Coronaropathie et polyarthrite rhumatoïde: l'inflammation est le dénominateur commun
Un quart des patients avec une polyarthrite rhumatoïde présenteraient une coronaropathie en l'absence d'autres facteurs de risque tels qu'une dyslipidémie, une hypertension, un tabagisme ou un diabète de type 2. C'est l'inflammation chronique qui est le dénominateur commun aux deux maladies...

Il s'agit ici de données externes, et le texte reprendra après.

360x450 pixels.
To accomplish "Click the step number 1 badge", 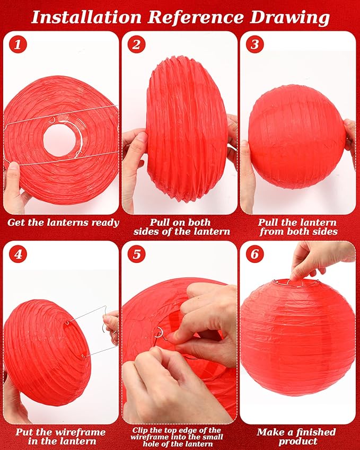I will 18,45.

Les comorbidités cardiovasculaires sont présentes chez les patients atteints de polyarthrite rhumatoïde (PR). Plusieurs études ont confirmé ce lien, dont l'une montrant que près d'un quart des patients présente une maladie coronaire en l'absence de tout symptôme de maladie cardiovasculaire ou de facteurs de risque conventionnels tels qu'une dyslipidémie, une hypertension, un tabagisme ou un diabète de type 2. L'inflammation chronique est évidemment le dénominateur commun aux deux pathologies.
Un risque accru d'ACS
Dans cette étude cas-contrôles1, les auteurs ont voulu vérifier les facteurs de risque d'un syndrome coronarien aigu chez des patients avec une PR débutante. C'est la cohorte EIRA (Epidemiological Investigation of RA) qui a servi de base ainsi que des registres de santé suédois pour apparier les patients avec des groupes contrôles sans syndrome coronarien aigu. Un maximum d'informations relatives à la maladie ont été recueillies (DAS28, sérologie, marqueurs génétiques, co-morbidités, traitements, etc.). Au total, 138 cas de PR et 624 contrôles ont été identifiés. Un tabagisme, un antécédent d'infarctus aigu du myocarde et plus de 50 jours de congé de maladie dans l'année suivant le début de la PR sont associés à un risque accru de syndrome coronarien aigu. Le traitement par un DMARD ou un FR+ est indépendant du risque alors que par contre, des taux d'anticorps anti-peptides citrullinés sont significativement associés avec le risque. Pour les auteurs, il est clair qu'on dispose aujourd'hui d'évidences quant aux facteurs de risque de coronaropathies dans la PR précoce, et qu'il convient de suivre attentivement ces patients.